そして、だいぶ話が逸れたが、次に先ほど思ったもう一つの事――治外法権についてだ。
遺跡内部は構造上、外部から見えず、また、内部で死ぬ人も多い。ゆえに、犯罪などが起きた時に、加害側があまり罪に問われないのではないかと思ったのだ。一応、そういった探索者同士の争いはギルドでは禁止されているし、法に触れるようだが……バレなければやるという人はいるんじゃないだろうか?
一応、クリスクにいた時は、時間調整と探索層の選択により、他の探索者と鉢合わせないように工夫して動いていた。そのため、そこまで大きな危険は感じなかったが……リデッサスは人が多いし、乱暴な人もいるみたいだから、遺跡での活動もクリスクにいた時以上に警戒する必要があるな。
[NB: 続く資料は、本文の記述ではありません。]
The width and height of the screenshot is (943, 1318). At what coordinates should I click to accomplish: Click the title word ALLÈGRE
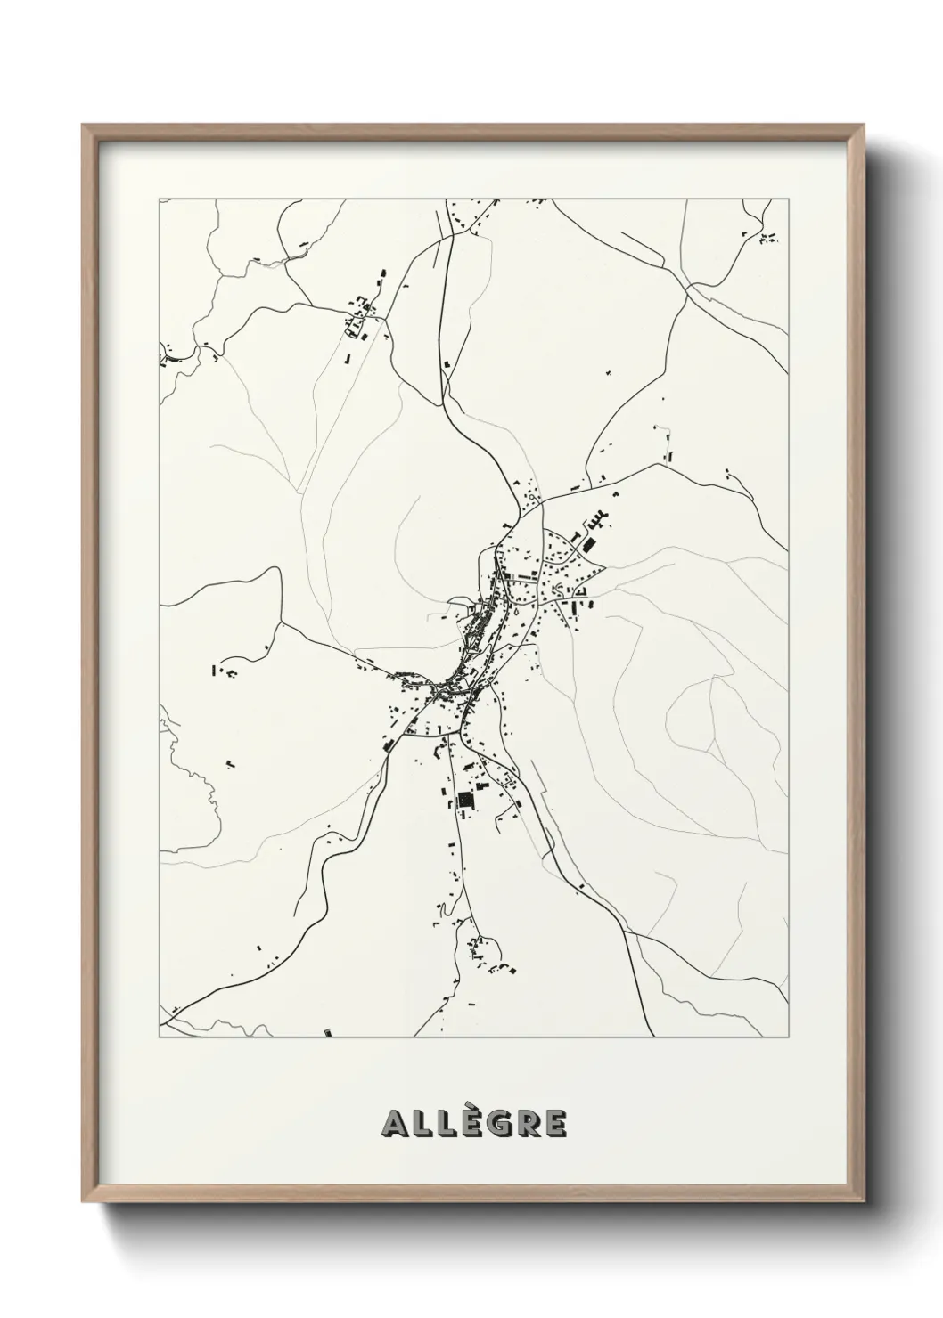click(473, 1123)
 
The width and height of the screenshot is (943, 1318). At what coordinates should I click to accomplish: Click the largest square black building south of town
click(463, 801)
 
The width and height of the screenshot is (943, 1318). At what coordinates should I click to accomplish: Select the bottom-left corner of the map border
click(160, 1037)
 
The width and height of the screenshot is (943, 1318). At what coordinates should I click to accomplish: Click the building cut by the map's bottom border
click(327, 1034)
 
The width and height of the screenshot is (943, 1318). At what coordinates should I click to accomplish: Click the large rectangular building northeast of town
click(588, 543)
ん……あ、でも、安全地帯になっている一層とかなら大丈夫かな? 北方遺跡群を構成する七つの遺跡の中にはクリスク遺跡と同じように一層から魔獣が完全に掃討された安全地帯がある。
安全地帯では遺跡が放出する魔力によって生成された僅かな素材を求めて、朝から人が集まるが、昼になる前にはそれらは全て回収されてしまう。故に昼から夜にかけては安全地帯である一層に人は殆どいなくなる。少なくともクリスクではそうだった。北方遺跡群の中でも安全地帯がある遺跡も、もしかしたら、そうなっているかもしれない。
たとえ、探索者の総数が多くても、彼らが遺跡を探索するのは多くは金のためだ。勿論名声とかを求める人もいるだろうが、どちらにしろ、探索者は魔獣か素材を求めて遺跡を潜るのだ。だが、魔獣がいない上に素材まで切らした安全地帯に留まるという事はないだろう。素材を無理やり出現させることができる俺以外は。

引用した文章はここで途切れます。